> **Your instructions**: Exact duplicates of all entries are needed.

(Items listed in a dataset)

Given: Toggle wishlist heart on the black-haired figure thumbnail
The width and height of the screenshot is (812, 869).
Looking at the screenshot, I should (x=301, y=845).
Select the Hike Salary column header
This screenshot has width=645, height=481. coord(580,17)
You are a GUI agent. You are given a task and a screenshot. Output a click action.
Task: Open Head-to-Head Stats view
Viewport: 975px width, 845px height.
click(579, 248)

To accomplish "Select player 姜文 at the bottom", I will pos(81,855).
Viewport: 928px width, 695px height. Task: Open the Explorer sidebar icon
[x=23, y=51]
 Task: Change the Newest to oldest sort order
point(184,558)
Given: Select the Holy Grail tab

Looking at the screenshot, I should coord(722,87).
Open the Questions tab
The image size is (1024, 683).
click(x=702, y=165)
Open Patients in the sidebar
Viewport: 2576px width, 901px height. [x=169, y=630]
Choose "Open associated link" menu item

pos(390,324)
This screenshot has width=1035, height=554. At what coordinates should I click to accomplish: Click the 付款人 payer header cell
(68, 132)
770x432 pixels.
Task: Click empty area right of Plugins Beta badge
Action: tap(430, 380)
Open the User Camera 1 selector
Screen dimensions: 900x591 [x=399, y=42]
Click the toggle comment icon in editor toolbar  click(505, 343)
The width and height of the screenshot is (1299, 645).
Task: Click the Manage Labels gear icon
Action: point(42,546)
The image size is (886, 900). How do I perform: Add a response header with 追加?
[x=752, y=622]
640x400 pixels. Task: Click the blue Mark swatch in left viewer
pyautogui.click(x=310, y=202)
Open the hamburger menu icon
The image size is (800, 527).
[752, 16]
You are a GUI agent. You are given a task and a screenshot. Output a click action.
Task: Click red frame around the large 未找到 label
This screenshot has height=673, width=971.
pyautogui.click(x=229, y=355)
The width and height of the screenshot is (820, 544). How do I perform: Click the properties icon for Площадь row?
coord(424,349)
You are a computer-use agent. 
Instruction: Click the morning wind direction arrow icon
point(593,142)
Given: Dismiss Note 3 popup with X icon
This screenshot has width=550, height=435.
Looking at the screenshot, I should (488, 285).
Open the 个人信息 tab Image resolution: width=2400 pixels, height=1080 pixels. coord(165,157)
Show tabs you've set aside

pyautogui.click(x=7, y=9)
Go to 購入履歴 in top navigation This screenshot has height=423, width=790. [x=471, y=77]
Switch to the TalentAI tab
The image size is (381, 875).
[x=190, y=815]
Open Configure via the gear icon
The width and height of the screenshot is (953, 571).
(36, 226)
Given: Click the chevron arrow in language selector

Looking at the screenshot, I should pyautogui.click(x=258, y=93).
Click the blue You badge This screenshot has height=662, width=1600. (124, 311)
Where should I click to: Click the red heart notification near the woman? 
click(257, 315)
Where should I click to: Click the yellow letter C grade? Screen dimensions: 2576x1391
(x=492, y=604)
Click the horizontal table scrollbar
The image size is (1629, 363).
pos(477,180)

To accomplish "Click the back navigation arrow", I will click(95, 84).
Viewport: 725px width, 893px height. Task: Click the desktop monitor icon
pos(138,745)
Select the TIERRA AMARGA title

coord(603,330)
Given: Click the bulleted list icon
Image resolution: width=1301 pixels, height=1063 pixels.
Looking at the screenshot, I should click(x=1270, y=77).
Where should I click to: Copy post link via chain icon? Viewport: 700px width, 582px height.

> **Solution to this problem**:
Given: Toggle wishlist heart on the black-haired figure thumbnail
The width and height of the screenshot is (812, 869).
Looking at the screenshot, I should (x=301, y=845).
Select the Hike Salary column header
This screenshot has width=645, height=481. coord(580,17)
You are a GUI agent. You are given a task and a screenshot. Output a click action.
Task: Open Head-to-Head Stats view
Viewport: 975px width, 845px height.
click(579, 248)

To accomplish "Select player 姜文 at the bottom", I will pos(81,855).
Viewport: 928px width, 695px height. Task: Open the Explorer sidebar icon
[x=23, y=51]
 Task: Change the Newest to oldest sort order
point(184,558)
Given: Select the Holy Grail tab

Looking at the screenshot, I should coord(722,87).
Open the Questions tab
The image size is (1024, 683).
click(x=702, y=165)
Open Patients in the sidebar
Viewport: 2576px width, 901px height. [x=169, y=630]
Choose "Open associated link" menu item

pos(390,324)
This screenshot has width=1035, height=554. At what coordinates should I click to accomplish: Click the 付款人 payer header cell
(68, 132)
770x432 pixels.
Task: Click empty area right of Plugins Beta badge
Action: tap(430, 380)
Open the User Camera 1 selector
Screen dimensions: 900x591 [x=399, y=42]
Click the toggle comment icon in editor toolbar  click(505, 343)
The width and height of the screenshot is (1299, 645).
Task: Click the Manage Labels gear icon
Action: point(42,546)
The image size is (886, 900). How do I perform: Add a response header with 追加?
[x=752, y=622]
640x400 pixels. Task: Click the blue Mark swatch in left viewer
pyautogui.click(x=310, y=202)
Open the hamburger menu icon
The image size is (800, 527).
[752, 16]
You are a GUI agent. You are given a task and a screenshot. Output a click action.
Task: Click red frame around the large 未找到 label
This screenshot has height=673, width=971.
pyautogui.click(x=229, y=355)
The width and height of the screenshot is (820, 544). How do I perform: Click the properties icon for Площадь row?
coord(424,349)
You are a computer-use agent. 
Instruction: Click the morning wind direction arrow icon
point(593,142)
Given: Dismiss Note 3 popup with X icon
This screenshot has width=550, height=435.
Looking at the screenshot, I should (488, 285).
Open the 个人信息 tab Image resolution: width=2400 pixels, height=1080 pixels. coord(165,157)
Show tabs you've set aside

pyautogui.click(x=7, y=9)
Go to 購入履歴 in top navigation This screenshot has height=423, width=790. [x=471, y=77]
Switch to the TalentAI tab
The image size is (381, 875).
[x=190, y=815]
Open Configure via the gear icon
The width and height of the screenshot is (953, 571).
(36, 226)
Given: Click the chevron arrow in language selector

Looking at the screenshot, I should pyautogui.click(x=258, y=93).
Click the blue You badge This screenshot has height=662, width=1600. (124, 311)
Where should I click to: Click the red heart notification near the woman? 
click(257, 315)
Where should I click to: Click the yellow letter C grade? Screen dimensions: 2576x1391
(x=492, y=604)
Click the horizontal table scrollbar
The image size is (1629, 363).
pos(477,180)

To accomplish "Click the back navigation arrow", I will click(95, 84).
Viewport: 725px width, 893px height. Task: Click the desktop monitor icon
pos(138,745)
Select the TIERRA AMARGA title

coord(603,330)
Given: Click the bulleted list icon
Image resolution: width=1301 pixels, height=1063 pixels.
Looking at the screenshot, I should click(x=1270, y=77).
Where should I click to: Copy post link via chain icon? Viewport: 700px width, 582px height.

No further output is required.